Clearly, Labor is not ready to set a new, time-bound target for aid as a proportion of Gross National Income. But nor, it seems, is Labor ready to state whether aid will be maintained in real terms at the level of $4 billion which it has pledged to deliver in 2016–17.
Maintaining aid at $4 billion in real terms would require a total increase, relative to the Coalition’s present commitments, of $928 million from this year to 2019–20 (that’s the orange line on the chart below). ‘Around $800 million’ presumably does not mean $928 million. More likely, it means ‘$224 million this year and then $200 million on top of the Coalition’s forward estimates each year thereafter’. That interpretation (corresponding to the yellow line on the chart) would entail a four-year cost of $824 million, which is consistent with Plibersek’s statement above. That’s still very close to a same-real trajectory, indeed so close that one wonders why Labor didn’t simply opt for a more communicable same-real pledge.

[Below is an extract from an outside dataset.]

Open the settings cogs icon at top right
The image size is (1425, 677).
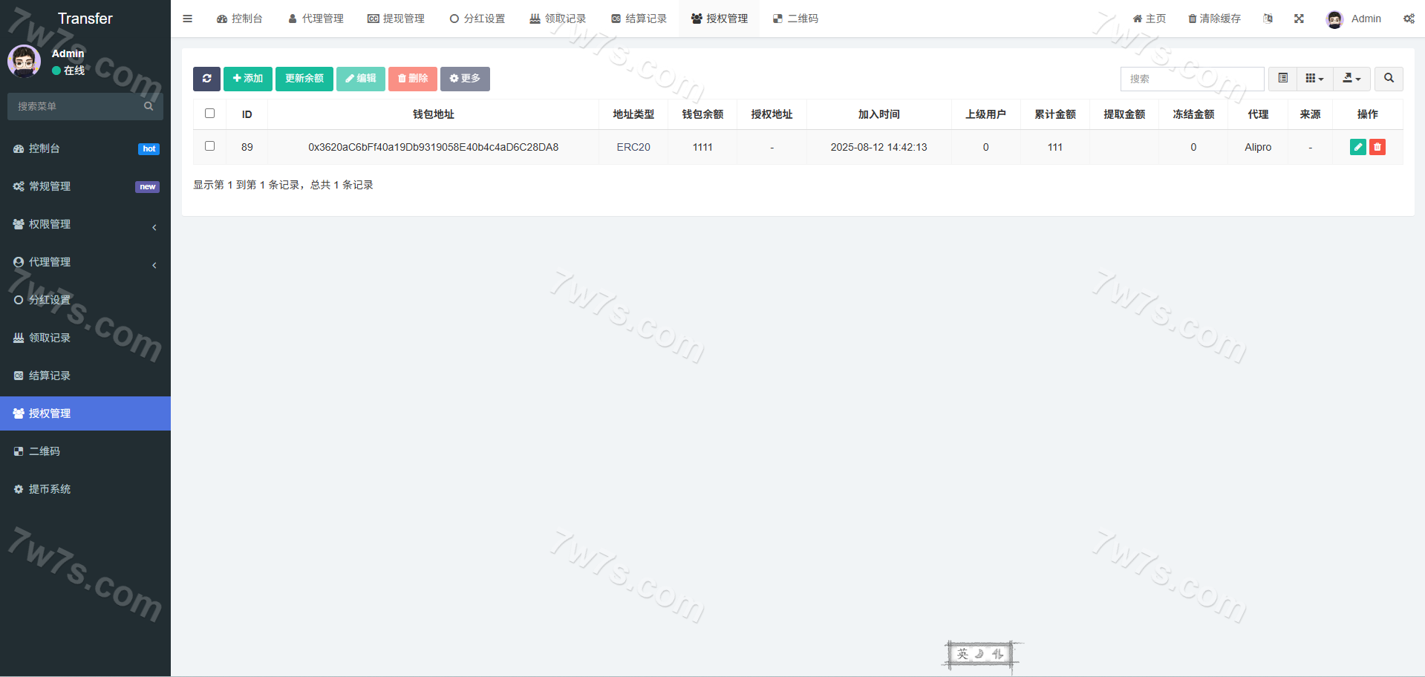coord(1408,19)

Aid budget scenarios, 2016–17 to 2019–20 (A$ millions)
A curmudgeonly but not unfair reaction to Labor’s announcement is that it might have carried a different headline. Rather than, ‘Labor acts to protect critical overseas aid projects’, it might have been headed, ‘Labor caps Australia’s aid budget at its 2015–16 level for four years’. Nevertheless, even if the increase pledged for this year is not to be followed by any others, isn’t it true that Labor’s funding announcement snatches $224 million worth of life-saving aid projects from the jaws of impending doom?

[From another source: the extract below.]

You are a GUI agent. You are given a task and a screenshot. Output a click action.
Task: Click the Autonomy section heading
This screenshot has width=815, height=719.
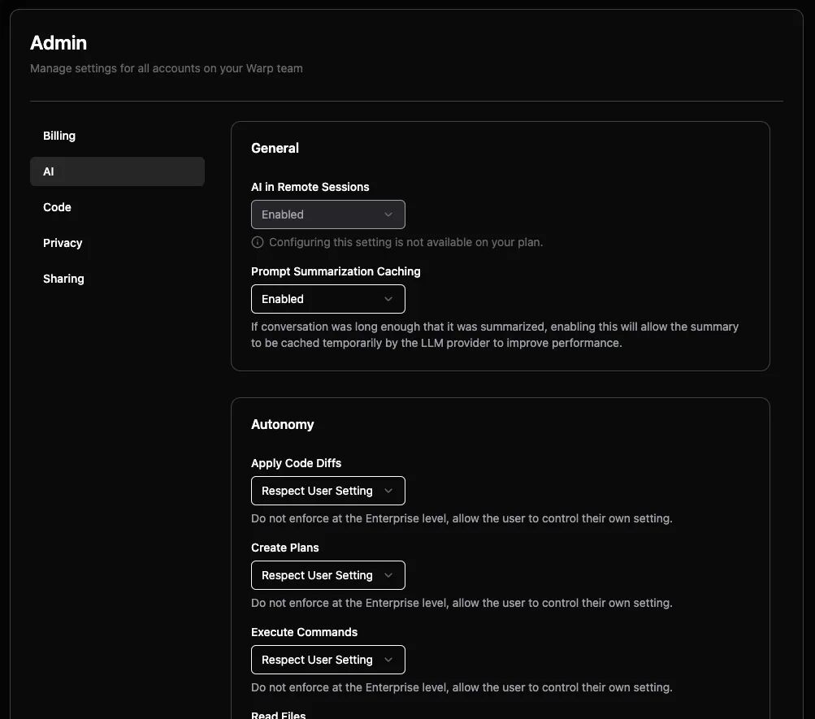click(282, 424)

Well, not exactly. The Coalition’s cuts in 2016–17, unlike the much larger ones in the previous year, will have essentially no impact on country and NGO programs. They were achieved by deferring multilateral payment obligations, in other words by buying time. A restoration of the $224 million this year and the pursuit of either of the two trajectories above (orange or yellow) would, in principle, allow those payment obligations to be met within the present financial year, according to original payment schedules, without inflicting further pain on country programs at some future point in time. That’s important but the pain was not impending.
Why ‘in principle’? Because more than a little pain is actually still on the horizon, whoever wins.
Labor’s two announced spending initiatives total $190 million per annum. The $40 million in funding for NGOs is explicitly additional to current NGO funding levels; the $150 million in annual funding for UNHCR would undoubtedly incorporate business-as-usual support. A look at UNHCR’s detailed data on donor contributions indicates that the average level of Australia’s annual funding for UNHCR over the three years from 2013 to 2015 was, at the exchange rate that prevailed in 2015, about $70 million. (Core funding shown in DFAT’s budget documentation is much less than this, at only $20 million). So Labor’s pledge is effectively to double funding to UNHCR over the next three years, or more precisely to increase it by $80 million per annum.
The total additional cost of the two funding commitments, therefore, would be around $120 million per annum. If Labor’s goal is, as it seems, to maintain a program of the same size and broad composition as Australia’s 2015–16 aid program (that is, the program that existed prior to the latest cuts), then it needs to allocate all its additional funding to the program as it is, subject to some fiddling around the edges with individual funds and programs. But, owing to the new spending measures, it has only $80 million of new money at its disposal for ongoing bilateral and multilateral programs. The cost of the new measures will have to be subtracted either from country programs (that is, from ‘critical projects delivering maternal and child health, schooling, clean water and sanitation’) or from the more discretionary multilateral programs, which of course also support plenty of critical projects.
In sum, Plibersek’s announcement is reasonably viewed as an achievement in the short-term. When one considers the medium-term, it is less impressive. And, given Labor’s new spending commitments, the additional funding will not in fact be enough to protect existing programs from future cuts.
Robin Davies is the Associate Director of the Development Policy Centre.